My therapist has returned to his chair - he looks completely flustered. But I'm talking. So he tries to listen to me - tries to find his place again - and he doesn't say anything about the door either. But his frustration, which was already high, sort of boils over and he says something about being mad at someone in my family, in response to something I've offered up. I snap at him, start to cry and leave upset.
When I open his door, his wife's "out" door is wide open (they are across the hall from each other) and her "in" door is also wide open to the waiting room. Hard to sneak away under those circumstances. I have no idea how I got down the hall and down the stairs to my car. It was so overwhelming that I just couldn't breathe.

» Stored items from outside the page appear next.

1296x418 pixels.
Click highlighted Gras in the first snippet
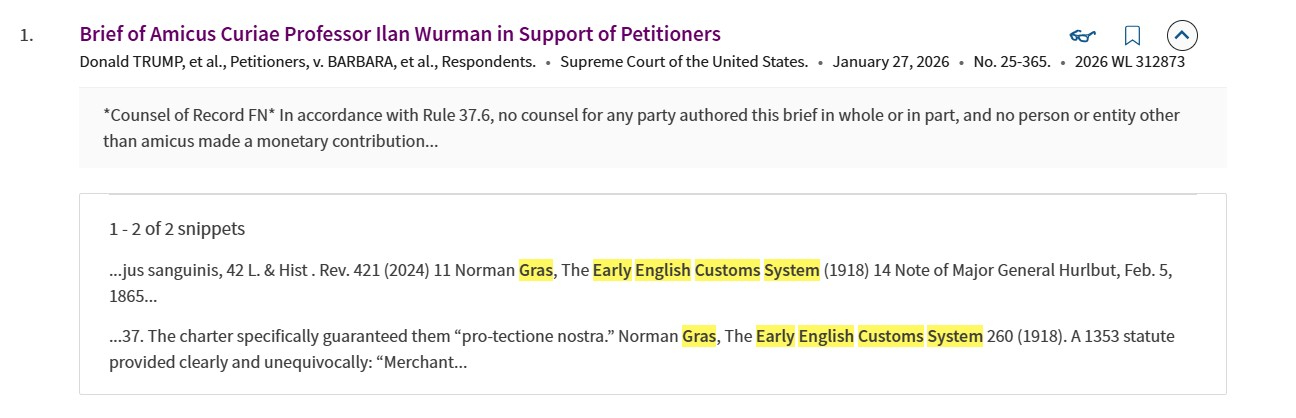535,270
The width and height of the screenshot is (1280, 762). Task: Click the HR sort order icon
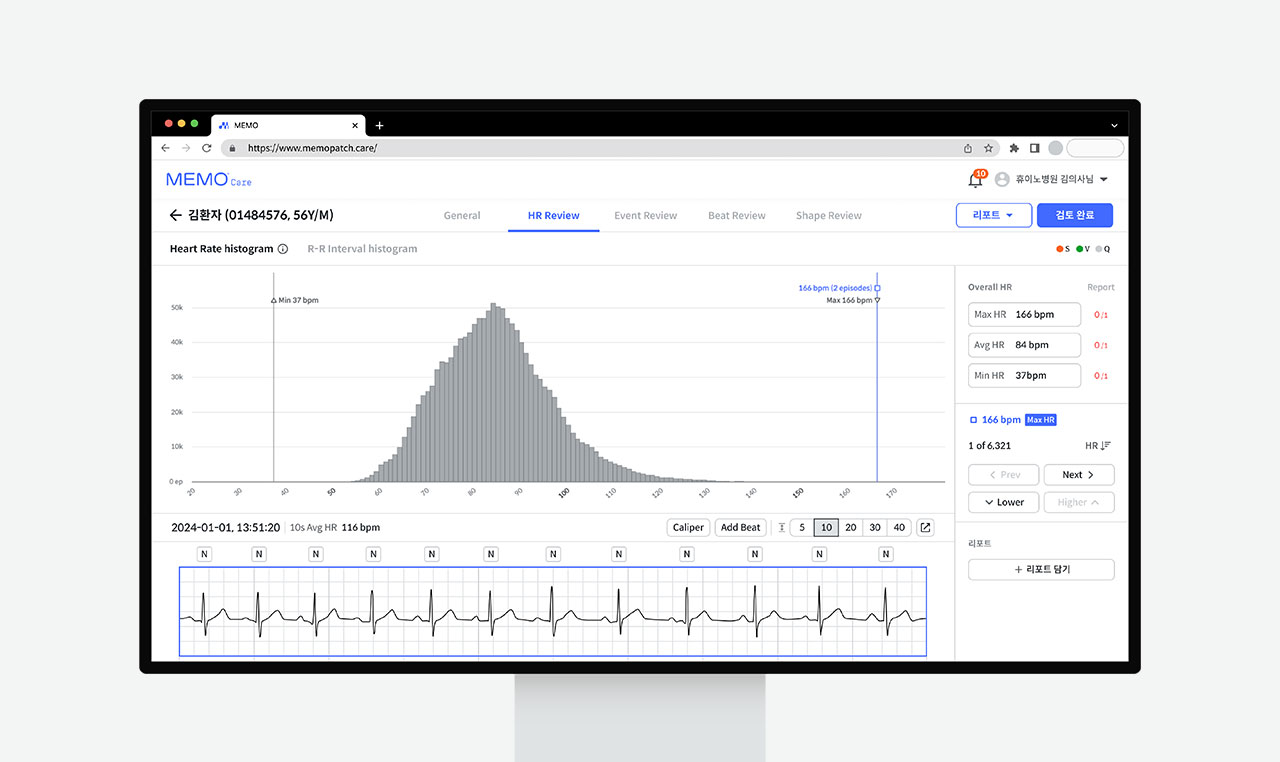click(1105, 446)
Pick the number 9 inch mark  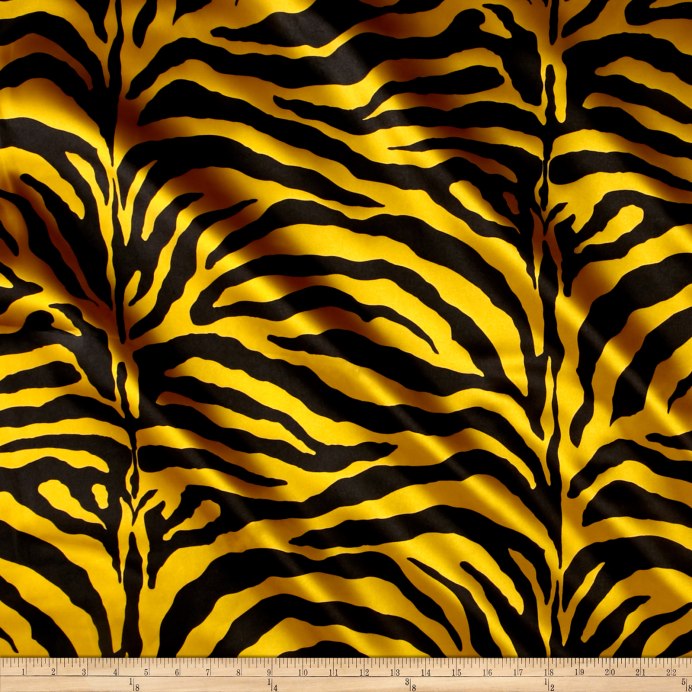pyautogui.click(x=271, y=672)
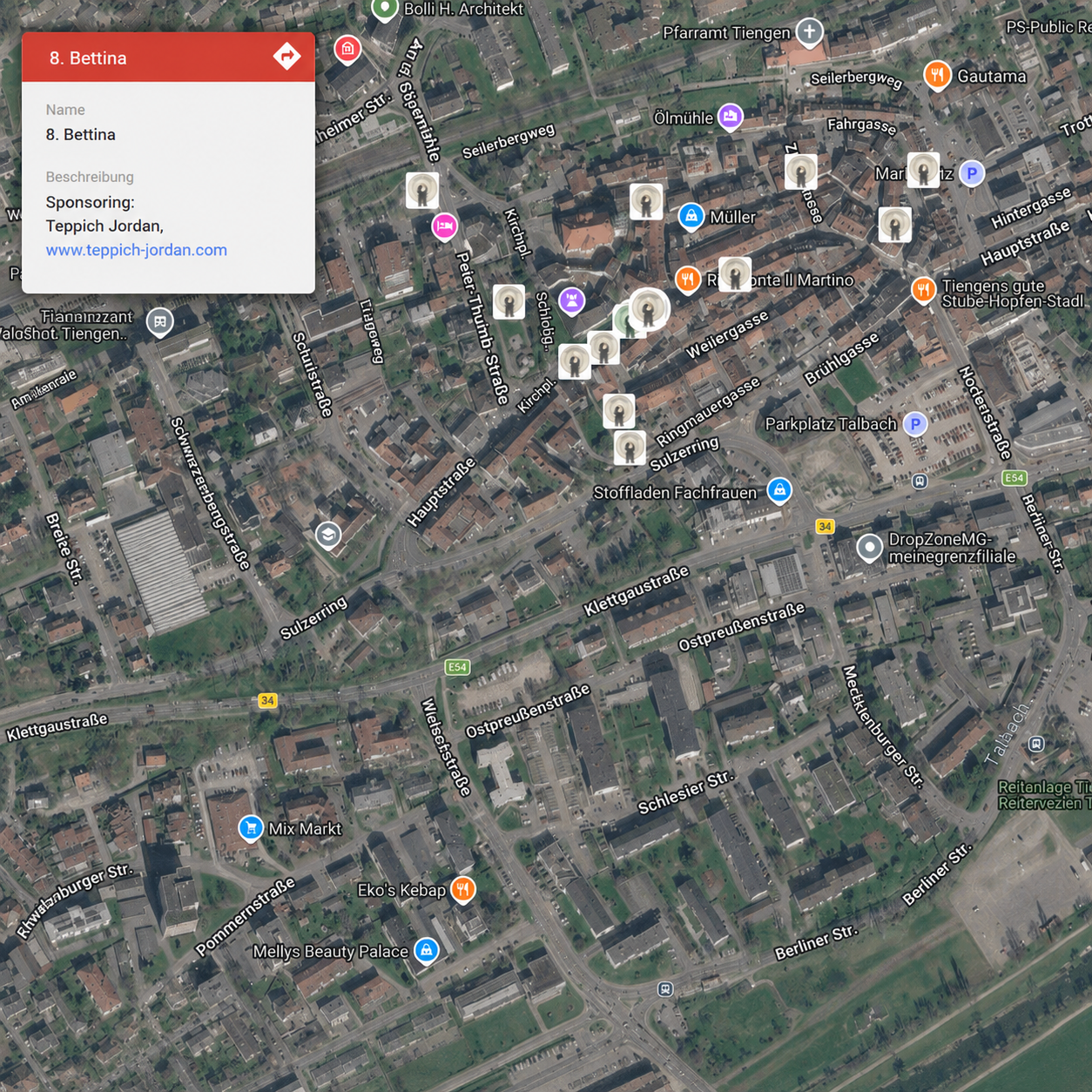Click the highlighted Bettina statue marker
The image size is (1092, 1092).
pyautogui.click(x=647, y=309)
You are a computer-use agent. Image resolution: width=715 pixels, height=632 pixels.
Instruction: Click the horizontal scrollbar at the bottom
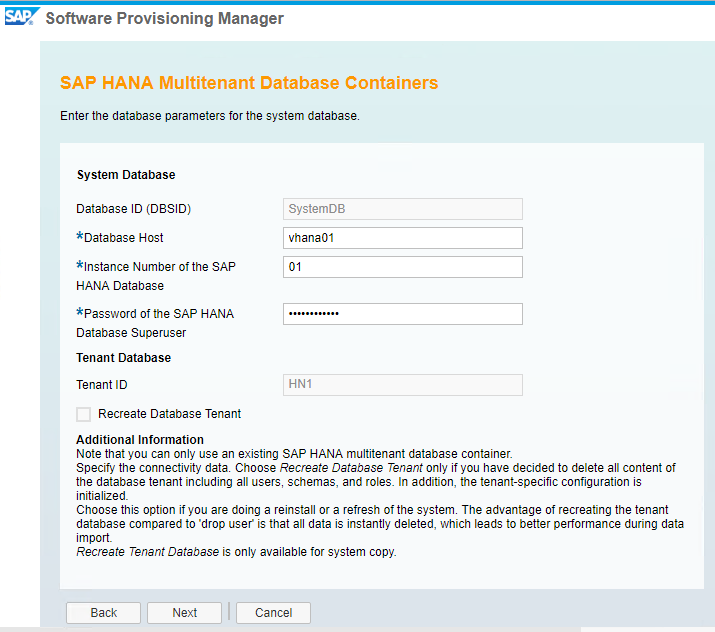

He started the next session (in the other office) with, "we should talk about what happened yesterday." My response was, "which thing? Several things happened." He then explains that his wife did not know he was in his office, the thermostat is in his office and she was boiling in hers and wanted to turn the heat down. He apologizes and tells me how bad he feels about the breach and how glad he is that he caught the door before it opened all the way. (You could not see me from the door when it opened a little bit.)
I accept his explanation, tell him it wasn't his fault and I'm not really sure how I feel about it all yet. And we talked about what happened at the end of the session - clearly he was upset over the space being invaded.
I'm not sure I wanted to know who it was at the door. Part of me wanted to pretend it was the cleaning service. But I think I already knew so I wouldn't have wanted to have been lied to either.
So what do you think? What would you have done?